There is no more effective way of bonding together the disparate sections of restless peoples than to unite them against outsiders. [E. J. Hobsbawm, Nations and Nationalism since 1780 (Cambridge, 1990), p. 91]
Britain is an invented nation, not so much older than the United States. [Peter Scott, Knowledge and Nation (Edinburgh, 1990), p. 168]
The morning of Saturday, September 14, 1793, was bitterly cold, and George Macartney, Viscount Macartney of Dervock in the county of Antrim, had been up since four o'clock, making final preparations for his audience with the emperor of China at his summer palace at Jehol, just north of the Great Wall.

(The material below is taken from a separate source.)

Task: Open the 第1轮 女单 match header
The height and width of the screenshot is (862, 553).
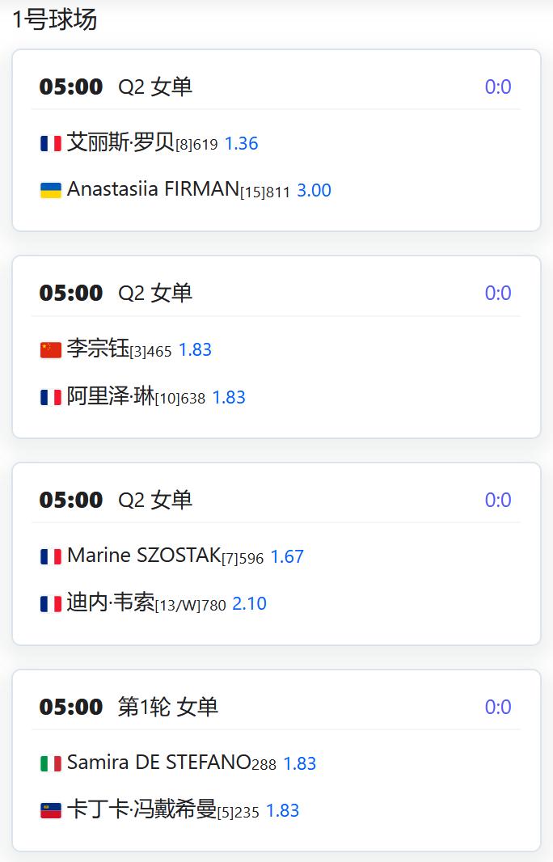Action: click(x=167, y=707)
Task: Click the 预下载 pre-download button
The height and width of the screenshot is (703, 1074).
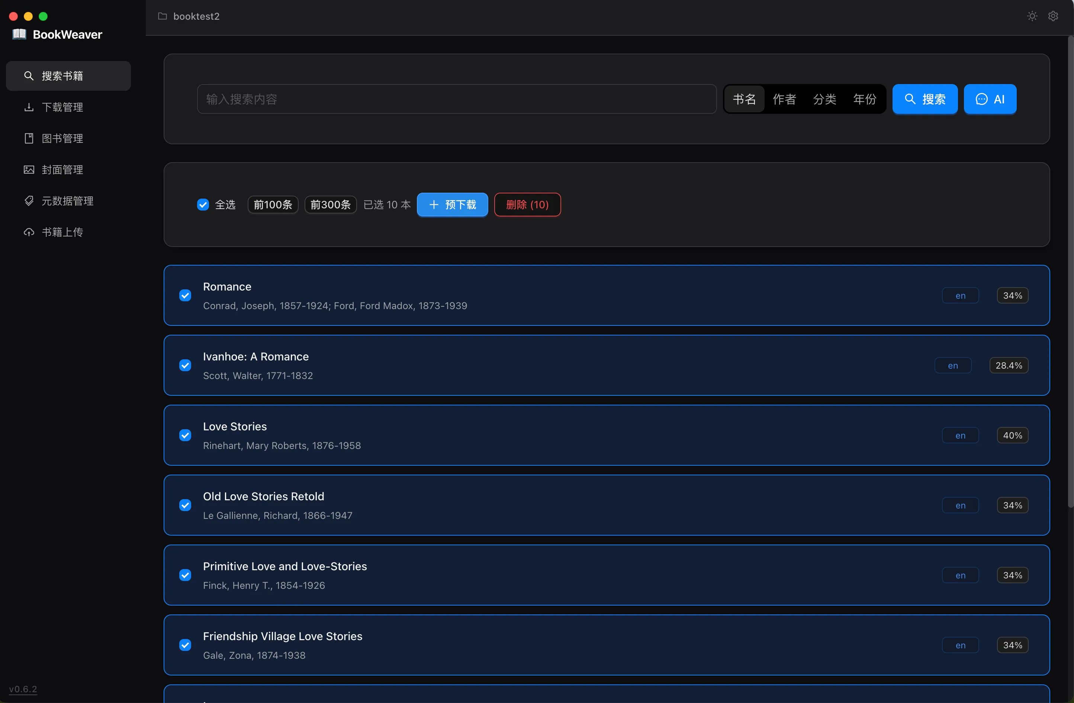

He stood waiting in the large, silken tent for over an hour before Ch'ien-lung eventually arrived, “seated in an open palanquin, carried by sixteen bearers, attended by numbers of officers bearing flags, standards, and umbrellas.” To the fury of the watching Chinese courtiers who had wanted him to execute the full kowtow (three separate kneelings and nine knockings of the head on the floor), Macartney went down on one knee only and presented the emperor with a letter from George III in a gold casket covered with diamonds. He followed this with other gifts—pottery, the best that Josiah Wedgwood's factory in Staffordshire could produce, a diving bell patented by the Anglo-Scottish engineer John Smeaton, sword blades from Birmingham, an orrery, a telescope, and some clocks.